Personal Identifiable Information (PII)
Personally identifiable information (PII) is any data that can be used to identify a specific individual. NI numbers, email address, phone numbers are the traditional examples. More recently, other technological elements can now be considered PII such as an IP address, reward card IDs, location and behavioral data.
Encryption is a process that encodes a message or file so that it can be only be read by certain people. An example is WhatsApp, where your data is encrypted on your phone, sent encoded over the internet, and decrypted by the phone receiving your message.
The idea is that at some point you will want to read that data in the clear again, but throughout its journey that should not be possible.
There are two typical flavours of Encryption – Symmetric and Asymmetric.
Commonly, companies use Asymmetric Encryption. This is where there are two separate Keys:
- There are the Public Keys, which are used to encrypt data; these can be shared fairly widely as there is little to no security risk with someone obtaining these.
- There are the Private Keys, which are used decrypt data; these are a security risk. Anyone with these keys are able to decrypt data which is why they must remain very secure.
An important thing to note is that when you encrypt a value such as ‘ABC’ the encrypted value will always be different.
With Encryption, you aim to encrypt PII data where you may want to see it again in the clear, through a decryption service.
Hashing is the process of converting a message or file into a fixed size string of text, meaningless to someone reading it, using a mathematical function.
The purpose of Hashing is very Different to Encrypting.
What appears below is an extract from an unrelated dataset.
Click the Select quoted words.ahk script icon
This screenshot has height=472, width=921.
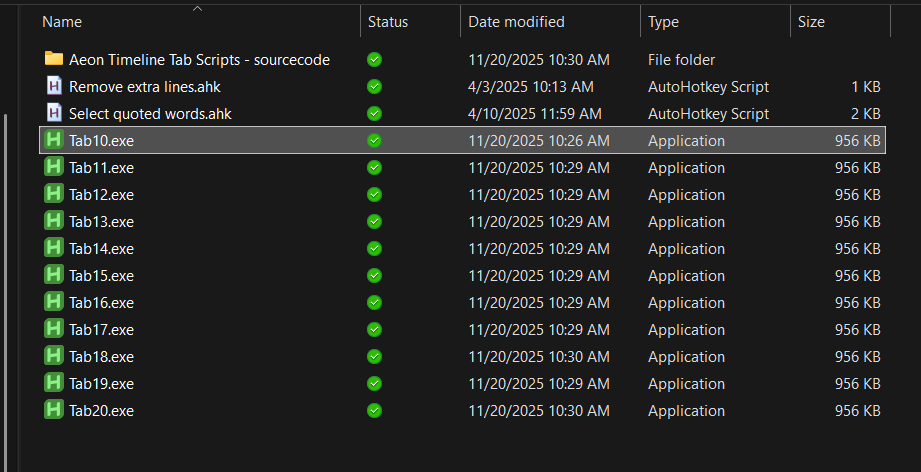coord(54,113)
Hashing should be one way; there is no expectation that the resulting value will be converted back into it’s original form.
An example may be where you want to join or compare datasets together to find out if more people purchase Cornish Pasties in Devon or London, however you have no need to see who those people are.
There are various ways of Hashing, using various technologies, formats and algorithms.
Of these there are two options:
- Hashing without a salt
- Salted Hashing / Keyed Hashing
Even within these two options, there are may ways of doing so. One common way I’ve experienced is a type of keyed hashing service called HMAC Hashing.
An important thing to note is that when you hash a value such as ‘ABC’ the hashed value will always be the same.
This type of hashing is similar to salted hashing, in that when a message is passed through a mathematical function to generate the hash, a value is also passed with it. In salted hashing this is a salt, in keyed hashing this is a key.
This gives the security benefit that for a value to be reverse engineered by an attacker, they would not only need to guess the input and mathematical algorithm, but also have the salt or key as input. (see FAQ Below)
The main difference between salted and keyed hashing is that the salt is not assumed to be unknown to the attacker, but the key is. An additional difference is that salts often vary; if you hash three passwords within the same system, then you should use three distinct salt values, whereas keys are reused. Furthermore, Keyed hashing is usually faster than salted hashing.
HMAC Hashing is just a form of Keyed Hashing.
With Hashing you aim to hash PII data where you want to perform analytics on datasets without the need to see individual personal data.
What Is Tokenisation?
Tokenisation is another technique used in organisations, in my experience more rarely. In this case PII is replaced by a randomly generated value that has no intrinsic value.
How Is Our Data Classified?
Each company generally has their own agreed documentation on which data needs to be in the clear, encrypted or hashed.
Are Hashes really one way? / Why would we use a Salted / HMAC Hash?
They should be, but it is possible to retrieve the original value by cracking / hacking the Hash. The reason is down to the fact that hashing a value without using a salt returns the same value each time.
Therefore if someone has hashed ‘John’ and it produced ‘X74HZ’, all the attack has to do, is use the same hashing algorithm on a bunch of names like ‘Steve’, ‘Amy’, ‘Ben’..etc until they hash ‘John’ and find the result is ‘X74HZ’. They then realise that the input must have been John.